In a leader column, it identified a key problem: "employers are - sensibly enough - most interested in what will make their staff better employees in the immediate future. They may not be the best judge of what skills will be most valued in decades to come."
But in addition to this, it said, "there is a more fundamental flaw".
The Government's higher level skills drive includes "a nod to the idea that higher education is about more than wealth creation, but no more than a nod," it said. "It is dispiriting to think that greater prosperity seems to have produced a government mentality that regards understanding primarily as a means to a more productive job rather than an end in itself."
On 1 March, several newspapers gleefully reported on the City trader who "tried to help a struggling economics student through his degree by sitting the exams for him" (Daily Mail).

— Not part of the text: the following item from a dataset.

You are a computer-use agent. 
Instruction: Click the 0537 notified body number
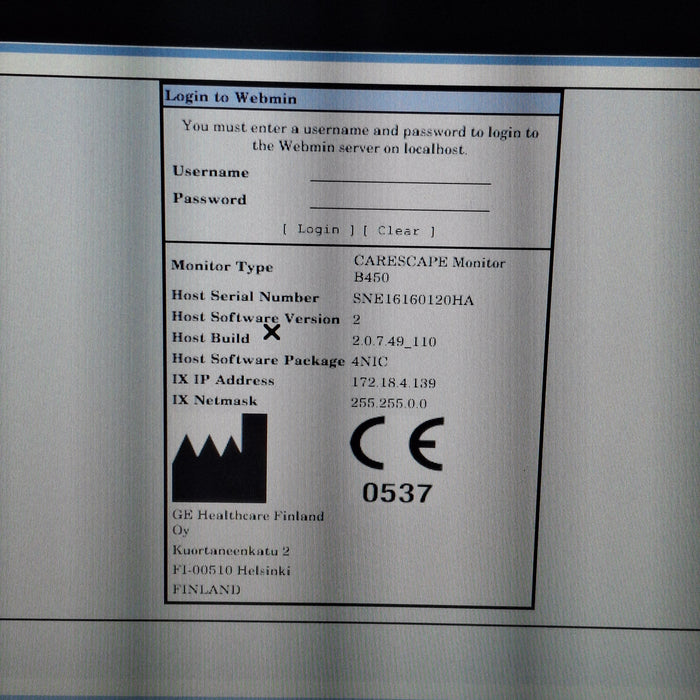click(397, 492)
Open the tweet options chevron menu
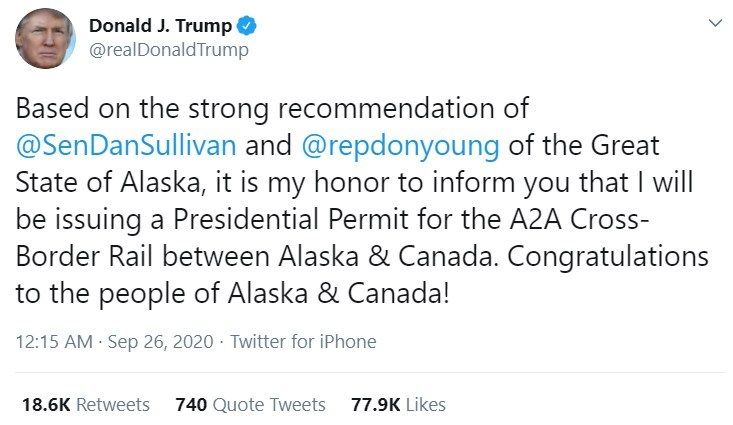This screenshot has width=733, height=425. [715, 23]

High-earning trader Jerome Drean, 34, sat a number of tests for Elnar Askerov, using a fake ID card, "for the thrill of it", the paper said. Although he looked nothing like Mr Askerov, who was sitting an economics and finance degree at the University of York, Mr Drean got away with the scam eight times, but was finally spotted by a lecturer and questioned.

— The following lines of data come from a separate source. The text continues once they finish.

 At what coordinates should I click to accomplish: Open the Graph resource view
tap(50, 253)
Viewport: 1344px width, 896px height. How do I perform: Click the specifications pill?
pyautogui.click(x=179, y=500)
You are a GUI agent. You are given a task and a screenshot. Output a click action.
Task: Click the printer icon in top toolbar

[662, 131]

The pair were both given suspended jail sentences after pleading guilty to conspiracy to defraud the university between January 2006 and May 2007.
"Mon Dieu!" exclaimed The Sunday Times on 2 March, shocked at the news that "Brecht and Moliere may have taken their last bow for A-level students".

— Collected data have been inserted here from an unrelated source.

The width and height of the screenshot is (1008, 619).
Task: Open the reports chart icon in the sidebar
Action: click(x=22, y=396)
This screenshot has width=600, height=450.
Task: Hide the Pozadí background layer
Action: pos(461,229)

Set texts by classic European authors, the paper reported, are to be axed from the modern language A levels offered by English exam boards.
The University of St Andrews University was hauled over the coals in the 3 March edition of The Guardian over the institution's links to Japanese whaling. It reported that the university "was criticised for accepting funds for whale research from the Japanese agency which directs the country's annual whale hunt".
The Japanese Institute of Cetacean Research is regarded as a "scientific fig leaf for the country's commercial whaling ambitions" and conservationists argued that by accepting £31,900 in 2002 and £5,000 in 2005, St Andrews was "helping to legitimise its activities".
The university appeared ready to rule out accepting future funding from the Japanese body, saying in a statement that it was "carrying out a detailed review of its current policy for accepting research commissions to ensure no inconsistency with our commitment to conservation".
As Times Higher Education went to press, the largest-ever survey of international students was due to show that they rate their lecturers highly but are less than impressed with the cost of studying in the UK.
A poll of 54,800 international students showed that 94.5 per cent were satisfied with the quality of expert lecturers, while more than 88 per cent said that they believed their teachers were good, and that they were happy with their course content.
Overall, nearly 80 per cent of the overseas students surveyed told the International Graduate Insight Group (i-graduate) that they were happy with their experience of studying in Britain.
Of the 66 aspects of learning and living surveyed, the lowest rated were accommodation costs in Britain (just 58 per cent of respondents were satisfied), living costs (60 per cent), and financial support (61 per cent approval rating).